● **PROMPT**
Write out the entries below word for word.

(Word and element pointing entries)
** Begin **

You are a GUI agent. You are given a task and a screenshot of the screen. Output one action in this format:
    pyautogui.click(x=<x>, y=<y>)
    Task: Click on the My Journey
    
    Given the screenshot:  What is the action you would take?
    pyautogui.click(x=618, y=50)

** End **

● **EXERCISE OUTPUT**
You are a GUI agent. You are given a task and a screenshot of the screen. Output one action in this format:
    pyautogui.click(x=<x>, y=<y>)
    Task: Click on the My Journey
    
    Given the screenshot:  What is the action you would take?
    pyautogui.click(x=618, y=50)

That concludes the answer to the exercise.